Locally maximizing the Rényi entropies

August 25, 2018*

*Last modified 22-Mar-19

Tags: entropies, visualization

As I was rewriting my website, I found some visualizations I had stored on my old website to show a collaborator, and I figured it was worth writing a little to have a more proper place to put them; hence this post 😊.

Probability distributions on three letters consist just of three non-negative numbers which add up to 1, which we can see as a vector in \(\mathbb{R}^3\). The set of all such distributions form a simplex, which looks like a 2D triangle laying in \(\mathbb{R}^3\):

The simplex of probability distributions on three letters from two perspectives.

We can parametrize such distributions just by their \(x\)- and \(y\)-coordinates, since their \(z\)-coordinate is given by \(z=1-x-y\). This allows us to plot functions \(f\) that vary over the set of probability distributions on three letters in \(\mathbb{R}^3\): for each valid choice of \((x,y)\) coordinates, we plot the number \(f(x,y,1-x-y)\) at the point \((x,y)\). One particular function of probability distributions that I’m interested in is the \(\alpha\)-Rényi entropy. When considering probability distributions on three letters, it’s given by \[ H_\alpha( \vec p) = \frac{1}{1-\alpha}\log(x^\alpha + y^\alpha + z^\alpha) \] where \(\vec p = (x,y,z)\), and \(\alpha \in (0,1)\cup(1,\infty)\) is a parameter. From this function, we can define another function of probability measures, \[ \Delta_\varepsilon(\vec p) = \max_{ \vec q \in B_\varepsilon( \vec p) } H_\alpha (\vec q) - H_\alpha(\vec p), \] where \(B_\varepsilon(\vec p)\) is called the \(\varepsilon\)-ball around \(\vec p\), and consists of all probability measures which are \(\varepsilon\)-close to \(\vec p\) in total variation distance. For example if \(\vec r = (0.21, 0.24, 0.55)\), then \(B_\varepsilon(\vec r)\) is given by the filled purple hexagon in Figure 2:

B_\varepsilon(\vec r) is the purple hexagon.

\(B_\varepsilon(\vec r)\) is the purple hexagon.

It turns out that this maximum is achieved at one unique pointSee arxiv/1706.02212

; for the case before, it’s shown here:

The maximizer of H_\alpha over the ball B_\varepsilon(\vec r) is the unlabelled black point at the bottom of the hexagon.

The maximizer of \(H_\alpha\) over the ball \(B_\varepsilon(\vec r)\) is the unlabelled black point at the bottom of the hexagon.

and we can write down a form for the maximizer.

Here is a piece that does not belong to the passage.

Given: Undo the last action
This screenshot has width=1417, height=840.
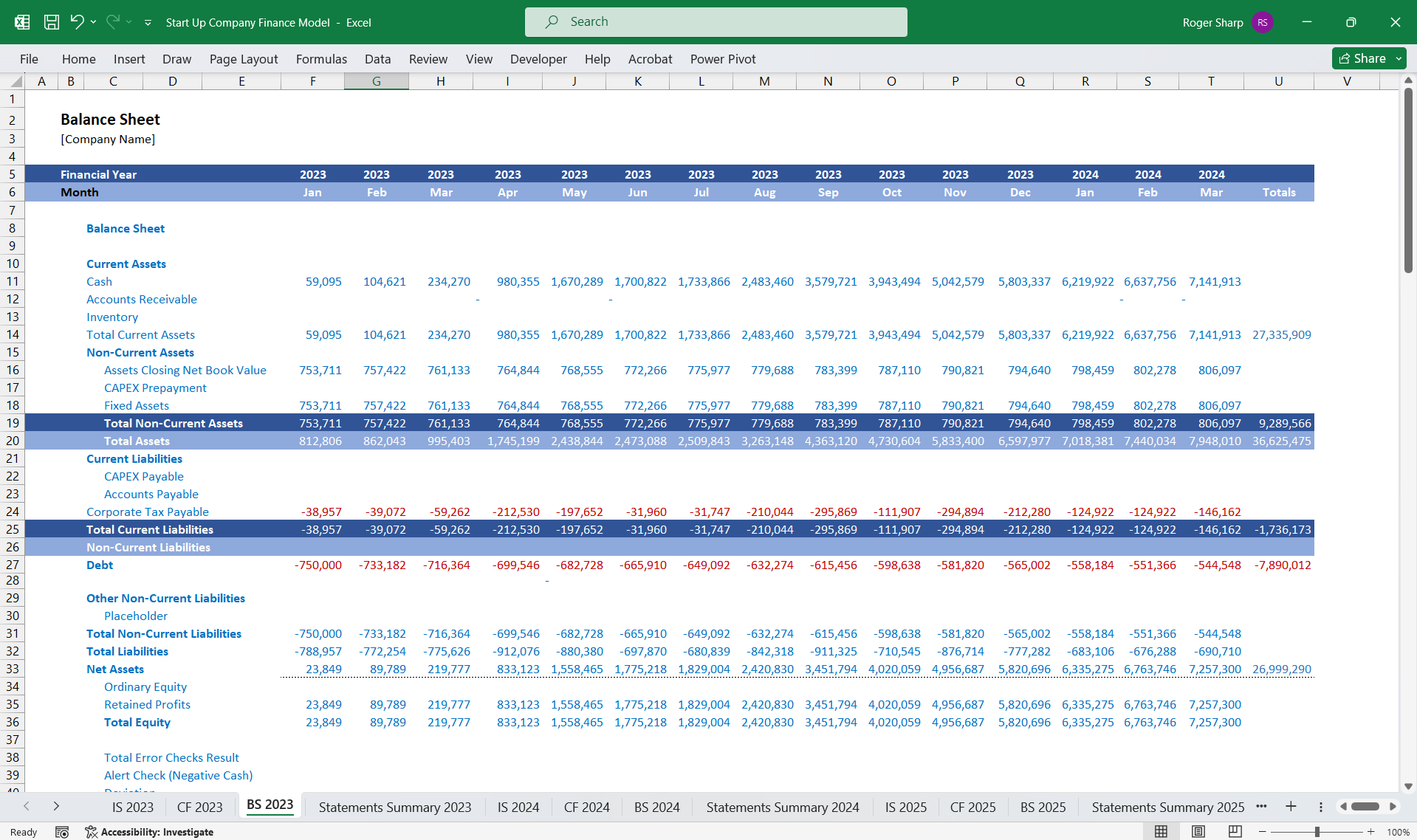Looking at the screenshot, I should [78, 22].
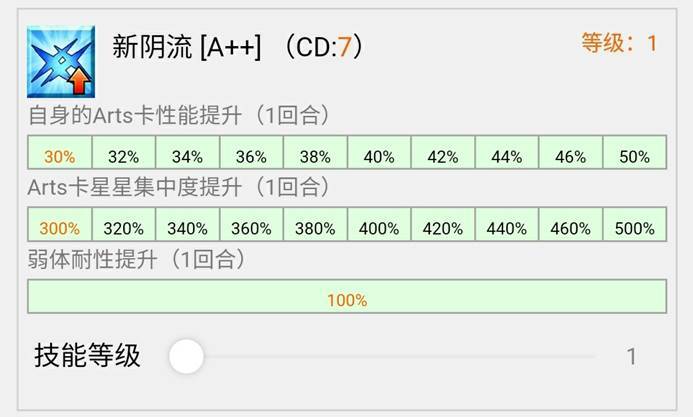
Task: Select the 50% Arts performance cell
Action: point(635,152)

This allows us to plot the value of \(\Delta_\varepsilon\) as it varies over the set of probability distributions, for a given \(\varepsilon\) and \(\alpha\). The quantity \(\Delta_\varepsilon\) is useful for proving continuity boundsSee arxiv/1707.04249

. I’ve included some of these plots of it below.

\(\Delta_\varepsilon\) with \(\varepsilon = 0.1\), for the \(\alpha\)-Rényi entropy with \(\alpha = 0.5\).


\(\Delta_\varepsilon\) with \(\varepsilon = 0.1\), for the \(\alpha\)-Rényi entropy with \(\alpha = 1.5\).


\(\Delta_\varepsilon\) with \(\varepsilon = 0.1\), for the \(\alpha\)-Rényi entropy with \(\alpha = 2.0\).


\(\Delta_\varepsilon\) with \(\varepsilon = 0.1\), for the \(\alpha\)-Rényi entropy with \(\alpha = 3.0\).